Floods in Tennessee and New England this week. Next week, floods and drought somewhere else.
What’s it going to look like when people start to move primarily because they’re so exposed to climate risk where they are? I suspect it looks like right this minute, which is “slow, incremental and invisible in the daily news cycle”. I think it looks like Black migration to the North after Reconstruction: you can see it if you’re in it, you can see it if you sift the data, you can see it after it happens. I think it looks like leaving the Dust Bowl: visible once enough people started doing it.
How many times will people keep coming back to a place where they’ve lost property and lives because of climate? Katrina was a test for that. The last few years of rainfall in Houston have been another test of it.
You can hear it in the aftermath interviews that people in the sites of floods give: can we come back after this? After the last two? After the last five? You can hear it in the befuddlement of people who lost property and family even though their home seemed well up above a creek or river: what has changed to make that water reach out for us, when it never has in living memory? Or so often?
You can add up the questions that will tip people to leave. Do they have anyone who will take them in somewhere else? Is that somewhere else safer or better than here? Is there a job waiting somewhere else? A business opportunity? Is what I own worth anything? Is an insurance check coming that will give me enough money in the bank to make the move?

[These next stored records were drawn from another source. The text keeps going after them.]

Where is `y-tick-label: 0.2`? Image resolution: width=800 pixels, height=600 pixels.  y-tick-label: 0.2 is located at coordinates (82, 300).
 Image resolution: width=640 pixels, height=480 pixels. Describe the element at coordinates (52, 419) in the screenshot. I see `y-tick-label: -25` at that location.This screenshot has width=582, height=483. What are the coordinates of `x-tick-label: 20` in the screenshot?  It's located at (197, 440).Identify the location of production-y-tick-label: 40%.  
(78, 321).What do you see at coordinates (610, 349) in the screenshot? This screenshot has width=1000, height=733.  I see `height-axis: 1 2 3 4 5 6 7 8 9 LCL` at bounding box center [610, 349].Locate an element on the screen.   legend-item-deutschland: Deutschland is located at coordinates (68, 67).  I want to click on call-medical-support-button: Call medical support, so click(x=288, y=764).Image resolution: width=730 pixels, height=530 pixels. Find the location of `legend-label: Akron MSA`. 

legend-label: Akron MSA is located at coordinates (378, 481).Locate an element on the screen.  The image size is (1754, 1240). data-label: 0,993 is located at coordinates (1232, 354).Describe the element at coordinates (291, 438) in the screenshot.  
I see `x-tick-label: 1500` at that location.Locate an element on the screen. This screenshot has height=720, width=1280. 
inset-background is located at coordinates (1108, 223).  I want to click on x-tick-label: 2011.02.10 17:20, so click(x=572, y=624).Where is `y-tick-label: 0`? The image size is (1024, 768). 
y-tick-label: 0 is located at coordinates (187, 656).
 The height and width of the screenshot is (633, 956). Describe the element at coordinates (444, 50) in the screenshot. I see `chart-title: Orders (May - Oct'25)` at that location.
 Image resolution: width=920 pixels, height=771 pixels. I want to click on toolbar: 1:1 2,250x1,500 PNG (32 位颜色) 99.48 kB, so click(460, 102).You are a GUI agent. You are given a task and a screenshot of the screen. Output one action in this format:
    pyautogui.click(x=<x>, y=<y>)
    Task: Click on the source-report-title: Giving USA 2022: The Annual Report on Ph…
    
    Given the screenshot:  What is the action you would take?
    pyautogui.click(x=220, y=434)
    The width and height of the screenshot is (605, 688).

We should be clear: those questions are going to leave some people where they are even when the waters rise up again and again, or drought burns everything down. If there’s no one anywhere else, is there at least an SUV or a truck to sleep in, for a 21st Century Okie? A tent to pitch on land that’s unwatched or unprotected, long enough to find a living situation? No and no? Then people are staying. Some people stayed South, stayed in the dust. Ghost towns didn’t empty out entirely one morning: sometimes a few people stayed for decades. There are a few households left in Centralia PA even though the earth underneath their feet is on fire all the time.
How will people answer whether there is better than here as the entire world’s climate changes? The Okies knew the dust wasn’t blowing in California, even if they didn’t know all else that was waiting for them. Black Southerners knew there wasn’t cotton being picked in Chicago, even if they didn’t know all else that was waiting for them. But where could you go where you know there’s no flood coming? Where there will still be water? Where the heat won’t kill you? Wherever that is, once we’re sure of it, if we ever are, the rich will buy it first and put up whatever walls they can, visible and invisible. Otherwise, folks know they might be just like the people who left New Orleans after Katrina to go to Houston and found themselves underwater again there.
Even when people in a place leave it, know it’s empty of value and possibility, somebody will move in: the addict looking to hide, the truly desperate looking for a place to hold onto. Folks from all over the world bought abandoned houses in Peoria by auction just because they were cheap. People who leave home and hearth to search opportunity and fortune have been abandoning where they were born for generations. People who stay because they’re stubborn, or stay because they fear being a stranger somewhere else more than they fear fire and flood where they are? They are already in places that are dying, struggling, lost. What tipping points do they have?
We’ll know when the world is truly on the move when the anonymous hedge funds and limited liability companies that have snapped up property all over the world stop wanting anything in South Florida or the Gulf Coast or Tidewater Virginia. When the fossil fuel companies quietly pack their South Louisiana bags one night and put a lock on the chain-link fences of the refineries. When the University of Miami can’t hire young faculty because there’s no future in being there. When Philadelphia starts thinking about where to build a replacement airport. When the skyrocketing price of water in Phoenix makes the next wave of retirees choose somewhere else instead.
When all that starts to show in the data and the news, on some nearby tomorrow, you might think the people living by the creeks and in the advancing deserts and under the newly blazing suns will already be in motion. But I think we’ve seen this week, in most weeks, that they very likely can’t, and soon enough, there will be so many of them that nobody dare ask what might change that can’t to can, because there will be hardly anywhere for them to go that would make life safer.